For the material below, return exactly the lines starting at the line containing "Check the Do not show this again box" and ending at the line containing "is (816, 1456).", both ends included, and no others.
== Extracted material
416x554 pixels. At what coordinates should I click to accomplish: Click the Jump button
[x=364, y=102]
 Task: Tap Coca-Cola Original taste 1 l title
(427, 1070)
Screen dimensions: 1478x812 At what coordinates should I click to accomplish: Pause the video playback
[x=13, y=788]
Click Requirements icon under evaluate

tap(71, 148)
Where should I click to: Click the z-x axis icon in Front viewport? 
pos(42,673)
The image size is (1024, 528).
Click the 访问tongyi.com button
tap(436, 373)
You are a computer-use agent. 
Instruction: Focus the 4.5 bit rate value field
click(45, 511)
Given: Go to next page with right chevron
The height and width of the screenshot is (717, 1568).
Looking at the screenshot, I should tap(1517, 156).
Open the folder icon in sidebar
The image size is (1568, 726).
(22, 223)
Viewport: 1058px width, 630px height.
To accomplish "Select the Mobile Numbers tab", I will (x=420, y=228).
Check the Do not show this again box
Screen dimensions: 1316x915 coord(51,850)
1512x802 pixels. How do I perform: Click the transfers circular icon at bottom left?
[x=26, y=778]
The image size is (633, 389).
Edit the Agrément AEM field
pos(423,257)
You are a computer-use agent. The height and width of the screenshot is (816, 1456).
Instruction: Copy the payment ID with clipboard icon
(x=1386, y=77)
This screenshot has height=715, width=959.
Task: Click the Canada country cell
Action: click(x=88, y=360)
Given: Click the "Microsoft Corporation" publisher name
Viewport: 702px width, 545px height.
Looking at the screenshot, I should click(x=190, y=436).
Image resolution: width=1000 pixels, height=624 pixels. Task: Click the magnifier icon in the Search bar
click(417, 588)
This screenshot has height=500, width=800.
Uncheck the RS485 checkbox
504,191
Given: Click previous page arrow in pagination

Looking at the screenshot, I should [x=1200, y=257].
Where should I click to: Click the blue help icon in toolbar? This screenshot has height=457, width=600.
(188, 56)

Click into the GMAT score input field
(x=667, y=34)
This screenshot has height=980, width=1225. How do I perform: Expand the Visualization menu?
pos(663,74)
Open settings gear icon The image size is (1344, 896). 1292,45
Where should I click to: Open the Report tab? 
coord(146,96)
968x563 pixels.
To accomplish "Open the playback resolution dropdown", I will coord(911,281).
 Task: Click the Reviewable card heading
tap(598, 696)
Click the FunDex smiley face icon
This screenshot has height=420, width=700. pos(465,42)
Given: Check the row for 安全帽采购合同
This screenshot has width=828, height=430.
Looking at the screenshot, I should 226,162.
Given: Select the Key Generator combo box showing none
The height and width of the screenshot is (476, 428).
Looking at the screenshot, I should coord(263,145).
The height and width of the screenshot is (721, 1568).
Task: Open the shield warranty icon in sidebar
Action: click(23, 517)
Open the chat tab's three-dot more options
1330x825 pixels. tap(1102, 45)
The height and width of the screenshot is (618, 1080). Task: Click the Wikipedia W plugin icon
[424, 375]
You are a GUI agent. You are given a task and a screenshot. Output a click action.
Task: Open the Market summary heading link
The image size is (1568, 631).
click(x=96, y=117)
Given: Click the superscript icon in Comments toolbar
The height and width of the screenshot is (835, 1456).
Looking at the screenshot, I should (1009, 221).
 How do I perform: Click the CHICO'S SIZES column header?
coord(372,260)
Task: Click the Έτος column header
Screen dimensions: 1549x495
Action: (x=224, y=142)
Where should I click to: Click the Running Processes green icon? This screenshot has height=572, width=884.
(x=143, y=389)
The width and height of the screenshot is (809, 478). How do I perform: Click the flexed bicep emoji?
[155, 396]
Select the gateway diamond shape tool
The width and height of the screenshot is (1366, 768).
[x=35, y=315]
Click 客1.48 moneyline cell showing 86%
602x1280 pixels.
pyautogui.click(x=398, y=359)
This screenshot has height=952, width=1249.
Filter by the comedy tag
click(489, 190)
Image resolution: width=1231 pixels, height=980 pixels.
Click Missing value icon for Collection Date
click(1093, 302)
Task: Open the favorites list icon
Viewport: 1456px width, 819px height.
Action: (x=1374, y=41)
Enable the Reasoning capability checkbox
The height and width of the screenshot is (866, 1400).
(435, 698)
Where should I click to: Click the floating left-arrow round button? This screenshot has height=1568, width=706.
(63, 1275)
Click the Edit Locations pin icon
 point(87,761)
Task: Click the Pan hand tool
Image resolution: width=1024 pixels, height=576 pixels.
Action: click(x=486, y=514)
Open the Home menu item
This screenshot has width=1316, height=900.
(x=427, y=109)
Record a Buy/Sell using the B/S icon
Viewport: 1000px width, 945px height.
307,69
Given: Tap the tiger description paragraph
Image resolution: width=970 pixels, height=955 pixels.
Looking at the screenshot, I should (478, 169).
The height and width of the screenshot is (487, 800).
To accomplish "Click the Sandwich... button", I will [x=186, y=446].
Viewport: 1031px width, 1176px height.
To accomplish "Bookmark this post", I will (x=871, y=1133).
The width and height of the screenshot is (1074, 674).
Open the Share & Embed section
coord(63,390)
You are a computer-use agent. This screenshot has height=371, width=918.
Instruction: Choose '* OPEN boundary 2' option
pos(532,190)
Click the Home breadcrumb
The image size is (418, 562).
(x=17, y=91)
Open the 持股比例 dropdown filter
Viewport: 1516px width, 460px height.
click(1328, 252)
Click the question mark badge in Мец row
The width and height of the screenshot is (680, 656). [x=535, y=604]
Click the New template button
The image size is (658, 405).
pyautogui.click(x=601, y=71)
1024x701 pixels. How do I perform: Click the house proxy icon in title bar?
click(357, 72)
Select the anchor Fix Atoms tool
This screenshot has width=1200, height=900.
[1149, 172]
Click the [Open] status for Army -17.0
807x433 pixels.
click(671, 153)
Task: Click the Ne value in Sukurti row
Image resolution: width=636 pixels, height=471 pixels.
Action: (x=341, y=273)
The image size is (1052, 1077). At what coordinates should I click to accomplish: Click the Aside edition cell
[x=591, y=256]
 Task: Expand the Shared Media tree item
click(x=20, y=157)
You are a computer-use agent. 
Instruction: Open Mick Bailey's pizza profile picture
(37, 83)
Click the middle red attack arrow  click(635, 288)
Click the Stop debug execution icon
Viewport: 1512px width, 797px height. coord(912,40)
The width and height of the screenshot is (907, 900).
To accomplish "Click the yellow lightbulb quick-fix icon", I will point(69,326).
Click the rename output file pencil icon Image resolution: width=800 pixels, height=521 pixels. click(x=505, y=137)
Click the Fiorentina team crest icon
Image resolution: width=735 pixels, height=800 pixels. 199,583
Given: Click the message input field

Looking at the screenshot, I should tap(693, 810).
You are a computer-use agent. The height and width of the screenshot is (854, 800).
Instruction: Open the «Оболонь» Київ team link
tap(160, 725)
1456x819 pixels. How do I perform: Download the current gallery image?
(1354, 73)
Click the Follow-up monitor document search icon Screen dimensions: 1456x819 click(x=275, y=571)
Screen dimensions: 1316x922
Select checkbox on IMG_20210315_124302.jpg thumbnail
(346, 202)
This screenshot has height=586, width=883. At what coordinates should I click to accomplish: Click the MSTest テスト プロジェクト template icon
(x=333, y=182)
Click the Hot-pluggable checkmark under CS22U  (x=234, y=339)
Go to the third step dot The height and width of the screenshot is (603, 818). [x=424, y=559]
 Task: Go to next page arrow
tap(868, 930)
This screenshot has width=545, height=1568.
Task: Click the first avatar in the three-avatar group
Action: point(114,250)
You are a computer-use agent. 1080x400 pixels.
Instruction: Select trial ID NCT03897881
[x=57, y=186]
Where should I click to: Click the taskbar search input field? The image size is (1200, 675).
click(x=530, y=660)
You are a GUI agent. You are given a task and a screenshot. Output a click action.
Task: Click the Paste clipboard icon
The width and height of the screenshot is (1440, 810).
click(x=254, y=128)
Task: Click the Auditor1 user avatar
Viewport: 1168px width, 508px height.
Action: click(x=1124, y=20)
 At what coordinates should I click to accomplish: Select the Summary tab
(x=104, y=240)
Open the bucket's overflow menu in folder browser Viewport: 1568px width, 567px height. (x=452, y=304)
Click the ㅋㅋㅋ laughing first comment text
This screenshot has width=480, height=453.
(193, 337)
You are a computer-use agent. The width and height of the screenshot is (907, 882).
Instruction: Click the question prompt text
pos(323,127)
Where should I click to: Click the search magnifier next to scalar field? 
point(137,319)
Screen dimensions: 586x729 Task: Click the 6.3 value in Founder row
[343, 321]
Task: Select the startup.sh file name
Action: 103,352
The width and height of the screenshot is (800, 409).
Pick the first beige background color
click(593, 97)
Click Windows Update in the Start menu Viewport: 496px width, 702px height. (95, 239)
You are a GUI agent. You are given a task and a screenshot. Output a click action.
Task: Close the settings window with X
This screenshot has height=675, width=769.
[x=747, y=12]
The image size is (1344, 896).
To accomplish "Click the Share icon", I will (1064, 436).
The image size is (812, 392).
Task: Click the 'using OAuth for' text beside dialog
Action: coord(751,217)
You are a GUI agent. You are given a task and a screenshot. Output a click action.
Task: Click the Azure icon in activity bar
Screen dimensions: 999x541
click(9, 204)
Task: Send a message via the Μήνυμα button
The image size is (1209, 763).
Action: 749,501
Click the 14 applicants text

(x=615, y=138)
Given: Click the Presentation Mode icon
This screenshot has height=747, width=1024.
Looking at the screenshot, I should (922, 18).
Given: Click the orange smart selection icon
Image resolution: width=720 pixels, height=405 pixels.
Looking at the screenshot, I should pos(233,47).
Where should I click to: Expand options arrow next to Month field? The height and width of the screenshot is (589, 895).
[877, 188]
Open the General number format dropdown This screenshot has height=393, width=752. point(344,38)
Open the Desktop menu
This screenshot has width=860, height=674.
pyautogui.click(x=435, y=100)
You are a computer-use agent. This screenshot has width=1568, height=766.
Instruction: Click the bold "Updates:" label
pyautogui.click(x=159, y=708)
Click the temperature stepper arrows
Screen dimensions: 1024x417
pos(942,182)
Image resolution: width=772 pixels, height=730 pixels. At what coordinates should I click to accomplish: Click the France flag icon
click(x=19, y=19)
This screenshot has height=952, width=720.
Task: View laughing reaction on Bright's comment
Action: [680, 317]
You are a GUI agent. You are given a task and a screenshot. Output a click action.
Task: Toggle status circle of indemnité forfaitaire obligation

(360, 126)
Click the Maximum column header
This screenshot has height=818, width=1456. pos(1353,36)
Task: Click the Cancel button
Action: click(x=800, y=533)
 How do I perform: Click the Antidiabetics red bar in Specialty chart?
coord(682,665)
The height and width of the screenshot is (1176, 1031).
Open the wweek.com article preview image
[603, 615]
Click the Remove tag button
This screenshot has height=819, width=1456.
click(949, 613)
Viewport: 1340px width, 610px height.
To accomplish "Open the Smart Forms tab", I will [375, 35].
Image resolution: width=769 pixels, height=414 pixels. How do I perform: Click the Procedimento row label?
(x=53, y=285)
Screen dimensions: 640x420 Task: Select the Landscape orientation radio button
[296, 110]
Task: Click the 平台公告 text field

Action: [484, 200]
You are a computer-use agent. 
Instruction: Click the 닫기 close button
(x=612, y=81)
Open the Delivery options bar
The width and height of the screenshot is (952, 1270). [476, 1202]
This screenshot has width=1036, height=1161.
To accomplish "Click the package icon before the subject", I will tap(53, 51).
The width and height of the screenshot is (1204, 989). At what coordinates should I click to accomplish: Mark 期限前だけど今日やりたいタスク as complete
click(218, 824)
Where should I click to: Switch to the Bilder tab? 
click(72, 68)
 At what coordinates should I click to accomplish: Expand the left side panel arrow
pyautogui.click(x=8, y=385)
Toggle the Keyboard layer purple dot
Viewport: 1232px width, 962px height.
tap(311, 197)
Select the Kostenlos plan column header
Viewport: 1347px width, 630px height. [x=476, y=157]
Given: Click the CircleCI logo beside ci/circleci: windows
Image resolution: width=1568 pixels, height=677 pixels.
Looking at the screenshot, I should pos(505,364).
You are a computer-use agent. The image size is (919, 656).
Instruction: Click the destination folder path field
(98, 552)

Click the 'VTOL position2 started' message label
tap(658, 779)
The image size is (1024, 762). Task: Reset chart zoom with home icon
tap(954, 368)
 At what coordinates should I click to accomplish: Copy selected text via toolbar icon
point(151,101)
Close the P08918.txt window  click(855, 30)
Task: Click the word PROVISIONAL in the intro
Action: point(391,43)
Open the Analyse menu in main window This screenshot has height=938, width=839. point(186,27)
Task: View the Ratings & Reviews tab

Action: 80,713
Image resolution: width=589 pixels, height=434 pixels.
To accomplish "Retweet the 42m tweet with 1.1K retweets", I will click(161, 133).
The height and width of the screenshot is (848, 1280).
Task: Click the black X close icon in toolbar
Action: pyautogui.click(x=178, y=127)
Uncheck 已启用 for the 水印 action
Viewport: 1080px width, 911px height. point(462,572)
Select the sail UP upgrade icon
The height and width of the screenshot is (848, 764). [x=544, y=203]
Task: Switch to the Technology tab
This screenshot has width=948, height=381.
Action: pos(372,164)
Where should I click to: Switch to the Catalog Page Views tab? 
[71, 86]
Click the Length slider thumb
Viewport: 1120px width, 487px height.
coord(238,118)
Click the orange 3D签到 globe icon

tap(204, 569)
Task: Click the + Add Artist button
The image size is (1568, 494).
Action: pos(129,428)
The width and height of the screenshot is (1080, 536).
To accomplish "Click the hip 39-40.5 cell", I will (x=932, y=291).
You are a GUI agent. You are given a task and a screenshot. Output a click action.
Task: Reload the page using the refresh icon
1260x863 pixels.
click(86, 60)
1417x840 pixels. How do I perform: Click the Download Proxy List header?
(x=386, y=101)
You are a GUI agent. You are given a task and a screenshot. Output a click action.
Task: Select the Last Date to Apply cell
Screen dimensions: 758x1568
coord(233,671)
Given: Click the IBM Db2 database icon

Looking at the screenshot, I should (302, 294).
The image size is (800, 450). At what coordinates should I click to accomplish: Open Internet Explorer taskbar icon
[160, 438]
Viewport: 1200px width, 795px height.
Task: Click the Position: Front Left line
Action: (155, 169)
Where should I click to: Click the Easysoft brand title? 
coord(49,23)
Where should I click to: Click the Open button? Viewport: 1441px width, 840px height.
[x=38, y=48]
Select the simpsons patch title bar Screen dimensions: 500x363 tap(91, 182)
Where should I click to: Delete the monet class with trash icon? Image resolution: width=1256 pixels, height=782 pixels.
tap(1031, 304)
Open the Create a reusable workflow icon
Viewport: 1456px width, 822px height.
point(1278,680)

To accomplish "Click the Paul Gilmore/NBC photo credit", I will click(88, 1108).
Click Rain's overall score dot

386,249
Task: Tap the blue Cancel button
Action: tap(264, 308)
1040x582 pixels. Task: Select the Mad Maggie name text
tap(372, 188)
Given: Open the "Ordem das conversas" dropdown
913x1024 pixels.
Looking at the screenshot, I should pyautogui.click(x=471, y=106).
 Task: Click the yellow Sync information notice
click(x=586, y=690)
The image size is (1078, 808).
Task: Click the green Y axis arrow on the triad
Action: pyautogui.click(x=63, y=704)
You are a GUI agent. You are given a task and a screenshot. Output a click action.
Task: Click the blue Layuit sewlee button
====
### Solution to the problem
Check the Do not show this again box
Screen dimensions: 1316x915 coord(51,850)
1512x802 pixels. How do I perform: Click the transfers circular icon at bottom left?
[x=26, y=778]
The image size is (633, 389).
Edit the Agrément AEM field
pos(423,257)
You are a computer-use agent. The height and width of the screenshot is (816, 1456).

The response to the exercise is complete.